JPMorgan is building a unit for the world’s wealthiest families in a bet on wealth.
The “23 Wall” unit focuses on about 700 people worth more than $4.5 trillion.
JPMorgan Chase & Co. has quietly built a global unit that caters to the super-rich and their investment firms as part of its plan to offer more services to the world’s super-rich.
The business was started just before the pandemic and is now run by JPMorgan veteran Andy Cohen. It has about 30 employees in the US, Asia, and Europe and works closely with the firm’s investment and private banks in New York.
The unit’s name, “23 Wall,” comes from the fact that the bank’s old Manhattan offices were right next to the New York Stock Exchange. Cohen says it is about 700 people worth more than $4.5 trillion.
Cohen, the executive chairman of JPMorgan Global Wealth Management, said in an interview from the company’s London office that “we built this from the ground up.” Cohen is 56 years old. “We will keep getting bigger.”
Global banks are trying to get a more significant piece of the wealth made in recent years. This is making the race for the world’s biggest sums very tough. JPMorgan’s private bank opened 40,000 new accounts in the past ten weeks. Last year, the bank added about one new client a day with assets of $100 million or more, said Mary Erdoes, CEO of asset and wealth management, at the company’s investor day.
Goldman Sachs Group Inc. is also growing its private-banking services and focusing more on family offices. Last year, Citigroup Inc. opened new private-banking offices as part of a plan to increase returns.

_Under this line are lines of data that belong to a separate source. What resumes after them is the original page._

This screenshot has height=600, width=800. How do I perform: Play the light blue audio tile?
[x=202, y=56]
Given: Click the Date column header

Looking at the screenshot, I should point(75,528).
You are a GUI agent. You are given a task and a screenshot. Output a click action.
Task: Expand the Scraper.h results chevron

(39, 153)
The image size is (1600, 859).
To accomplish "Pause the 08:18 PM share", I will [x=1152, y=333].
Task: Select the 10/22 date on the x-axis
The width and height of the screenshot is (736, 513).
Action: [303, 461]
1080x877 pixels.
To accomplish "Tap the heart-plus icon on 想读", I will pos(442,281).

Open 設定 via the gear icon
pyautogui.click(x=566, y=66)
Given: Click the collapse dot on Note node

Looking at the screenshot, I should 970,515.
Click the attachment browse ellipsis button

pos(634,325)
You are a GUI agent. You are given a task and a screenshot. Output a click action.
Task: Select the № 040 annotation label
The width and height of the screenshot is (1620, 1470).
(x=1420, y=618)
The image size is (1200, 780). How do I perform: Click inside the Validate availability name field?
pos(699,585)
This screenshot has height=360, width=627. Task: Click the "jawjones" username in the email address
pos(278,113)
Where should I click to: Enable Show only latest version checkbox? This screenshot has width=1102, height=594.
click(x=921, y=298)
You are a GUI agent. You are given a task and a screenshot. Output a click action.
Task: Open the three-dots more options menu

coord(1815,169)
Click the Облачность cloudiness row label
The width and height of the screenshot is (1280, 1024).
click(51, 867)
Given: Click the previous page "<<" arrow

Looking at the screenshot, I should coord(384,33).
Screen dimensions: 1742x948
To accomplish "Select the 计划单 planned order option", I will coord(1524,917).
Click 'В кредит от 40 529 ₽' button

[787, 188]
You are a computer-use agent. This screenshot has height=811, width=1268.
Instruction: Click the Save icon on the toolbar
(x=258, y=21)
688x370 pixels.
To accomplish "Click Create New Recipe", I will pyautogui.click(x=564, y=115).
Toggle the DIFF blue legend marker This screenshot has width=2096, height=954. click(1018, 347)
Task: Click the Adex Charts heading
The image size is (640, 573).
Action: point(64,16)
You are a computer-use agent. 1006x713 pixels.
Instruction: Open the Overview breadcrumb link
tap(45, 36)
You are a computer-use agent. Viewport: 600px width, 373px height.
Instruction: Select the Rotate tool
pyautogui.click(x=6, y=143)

The move shows how the biggest banks are adjusting to the fact that the world’s wealthiest people and families are getting better at managing their money. They are choosing to do this more and more through family offices and loosely controlled money managers who usually work for one or a few very wealthy people.
Cohen, who has worked at JPMorgan for over 20 years, said, “My job is to work with large, multinational families and family offices.”
Michelle Chen used to be a senior China technology banker at JPMorgan. In February, she switched teams and now leads 23 Wall’s work in North Asia. The company also hires people from outside, like Henry Knapman, who came from UBS Group AG and worked in London last year, and Gabriel Bochi, who came from Banco Bilbao Vizcaya Argentaria SA and will work on Latin American clients in 2021.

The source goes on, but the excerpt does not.